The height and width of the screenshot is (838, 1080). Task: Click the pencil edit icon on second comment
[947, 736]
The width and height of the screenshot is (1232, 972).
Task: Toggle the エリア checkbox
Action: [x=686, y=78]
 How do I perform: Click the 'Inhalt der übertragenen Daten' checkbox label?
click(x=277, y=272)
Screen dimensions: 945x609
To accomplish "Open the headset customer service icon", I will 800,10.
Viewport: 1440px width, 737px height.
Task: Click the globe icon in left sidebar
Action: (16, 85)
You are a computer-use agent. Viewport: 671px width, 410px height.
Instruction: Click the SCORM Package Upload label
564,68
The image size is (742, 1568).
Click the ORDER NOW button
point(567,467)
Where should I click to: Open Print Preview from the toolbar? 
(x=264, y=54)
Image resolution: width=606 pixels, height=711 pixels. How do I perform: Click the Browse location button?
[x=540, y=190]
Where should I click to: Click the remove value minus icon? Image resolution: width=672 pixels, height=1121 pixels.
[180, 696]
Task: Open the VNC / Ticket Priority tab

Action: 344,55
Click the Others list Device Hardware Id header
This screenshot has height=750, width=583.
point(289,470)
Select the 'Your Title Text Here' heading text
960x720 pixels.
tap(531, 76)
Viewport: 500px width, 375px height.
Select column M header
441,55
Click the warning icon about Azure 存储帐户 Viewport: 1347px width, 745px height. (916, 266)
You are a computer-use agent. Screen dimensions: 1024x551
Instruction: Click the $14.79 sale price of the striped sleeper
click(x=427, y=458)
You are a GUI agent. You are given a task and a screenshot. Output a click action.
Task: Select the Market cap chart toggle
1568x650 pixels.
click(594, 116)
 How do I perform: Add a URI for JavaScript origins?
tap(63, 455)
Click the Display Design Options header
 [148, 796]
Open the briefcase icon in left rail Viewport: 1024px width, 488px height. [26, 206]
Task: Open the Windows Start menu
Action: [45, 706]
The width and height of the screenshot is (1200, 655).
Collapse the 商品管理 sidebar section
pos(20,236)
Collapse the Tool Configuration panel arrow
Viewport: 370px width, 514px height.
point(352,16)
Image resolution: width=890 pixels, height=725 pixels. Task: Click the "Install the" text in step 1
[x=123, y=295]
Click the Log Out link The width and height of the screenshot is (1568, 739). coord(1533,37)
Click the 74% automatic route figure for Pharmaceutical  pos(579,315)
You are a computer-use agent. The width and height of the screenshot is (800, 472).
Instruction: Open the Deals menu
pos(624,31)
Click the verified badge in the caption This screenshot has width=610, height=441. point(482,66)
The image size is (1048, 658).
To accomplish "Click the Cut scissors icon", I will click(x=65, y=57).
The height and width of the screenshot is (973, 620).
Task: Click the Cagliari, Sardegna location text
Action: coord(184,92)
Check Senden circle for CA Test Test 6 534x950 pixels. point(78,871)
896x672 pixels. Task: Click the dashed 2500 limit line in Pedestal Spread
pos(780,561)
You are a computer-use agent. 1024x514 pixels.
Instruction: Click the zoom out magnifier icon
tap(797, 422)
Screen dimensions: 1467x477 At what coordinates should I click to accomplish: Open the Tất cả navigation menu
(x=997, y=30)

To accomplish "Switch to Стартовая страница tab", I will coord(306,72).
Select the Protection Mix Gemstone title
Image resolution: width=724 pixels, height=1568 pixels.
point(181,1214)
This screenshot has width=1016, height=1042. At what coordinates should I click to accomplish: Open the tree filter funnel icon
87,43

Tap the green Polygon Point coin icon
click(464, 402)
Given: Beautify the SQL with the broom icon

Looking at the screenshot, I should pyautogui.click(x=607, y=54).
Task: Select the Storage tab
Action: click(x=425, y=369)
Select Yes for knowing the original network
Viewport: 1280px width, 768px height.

• Exercise aim
Every record should be output precisely as it was given.

• Expected answer
The height and width of the screenshot is (838, 1080). Task: Click the pencil edit icon on second comment
[947, 736]
The width and height of the screenshot is (1232, 972).
Task: Toggle the エリア checkbox
Action: [x=686, y=78]
 How do I perform: Click the 'Inhalt der übertragenen Daten' checkbox label?
click(x=277, y=272)
Screen dimensions: 945x609
To accomplish "Open the headset customer service icon", I will 800,10.
Viewport: 1440px width, 737px height.
Task: Click the globe icon in left sidebar
Action: (16, 85)
You are a computer-use agent. Viewport: 671px width, 410px height.
Instruction: Click the SCORM Package Upload label
564,68
The image size is (742, 1568).
Click the ORDER NOW button
point(567,467)
Where should I click to: Open Print Preview from the toolbar? 
(x=264, y=54)
Image resolution: width=606 pixels, height=711 pixels. How do I perform: Click the Browse location button?
[x=540, y=190]
Where should I click to: Click the remove value minus icon? Image resolution: width=672 pixels, height=1121 pixels.
[180, 696]
Task: Open the VNC / Ticket Priority tab

Action: 344,55
Click the Others list Device Hardware Id header
This screenshot has height=750, width=583.
point(289,470)
Select the 'Your Title Text Here' heading text
960x720 pixels.
tap(531, 76)
Viewport: 500px width, 375px height.
Select column M header
441,55
Click the warning icon about Azure 存储帐户 Viewport: 1347px width, 745px height. (916, 266)
You are a computer-use agent. Screen dimensions: 1024x551
Instruction: Click the $14.79 sale price of the striped sleeper
click(x=427, y=458)
You are a GUI agent. You are given a task and a screenshot. Output a click action.
Task: Select the Market cap chart toggle
1568x650 pixels.
click(594, 116)
 How do I perform: Add a URI for JavaScript origins?
tap(63, 455)
Click the Display Design Options header
 [148, 796]
Open the briefcase icon in left rail Viewport: 1024px width, 488px height. [26, 206]
Task: Open the Windows Start menu
Action: [45, 706]
The width and height of the screenshot is (1200, 655).
Collapse the 商品管理 sidebar section
pos(20,236)
Collapse the Tool Configuration panel arrow
Viewport: 370px width, 514px height.
point(352,16)
Image resolution: width=890 pixels, height=725 pixels. Task: Click the "Install the" text in step 1
[x=123, y=295]
Click the Log Out link The width and height of the screenshot is (1568, 739). coord(1533,37)
Click the 74% automatic route figure for Pharmaceutical  pos(579,315)
You are a computer-use agent. The width and height of the screenshot is (800, 472).
Instruction: Open the Deals menu
pos(624,31)
Click the verified badge in the caption This screenshot has width=610, height=441. point(482,66)
The image size is (1048, 658).
To accomplish "Click the Cut scissors icon", I will click(x=65, y=57).
The height and width of the screenshot is (973, 620).
Task: Click the Cagliari, Sardegna location text
Action: coord(184,92)
Check Senden circle for CA Test Test 6 534x950 pixels. point(78,871)
896x672 pixels. Task: Click the dashed 2500 limit line in Pedestal Spread
pos(780,561)
You are a computer-use agent. 1024x514 pixels.
Instruction: Click the zoom out magnifier icon
tap(797, 422)
Screen dimensions: 1467x477 At what coordinates should I click to accomplish: Open the Tất cả navigation menu
(x=997, y=30)

To accomplish "Switch to Стартовая страница tab", I will coord(306,72).
Select the Protection Mix Gemstone title
Image resolution: width=724 pixels, height=1568 pixels.
point(181,1214)
This screenshot has width=1016, height=1042. At what coordinates should I click to accomplish: Open the tree filter funnel icon
87,43

Tap the green Polygon Point coin icon
click(464, 402)
Given: Beautify the SQL with the broom icon

Looking at the screenshot, I should pyautogui.click(x=607, y=54).
Task: Select the Storage tab
Action: click(x=425, y=369)
Select Yes for knowing the original network
Viewport: 1280px width, 768px height.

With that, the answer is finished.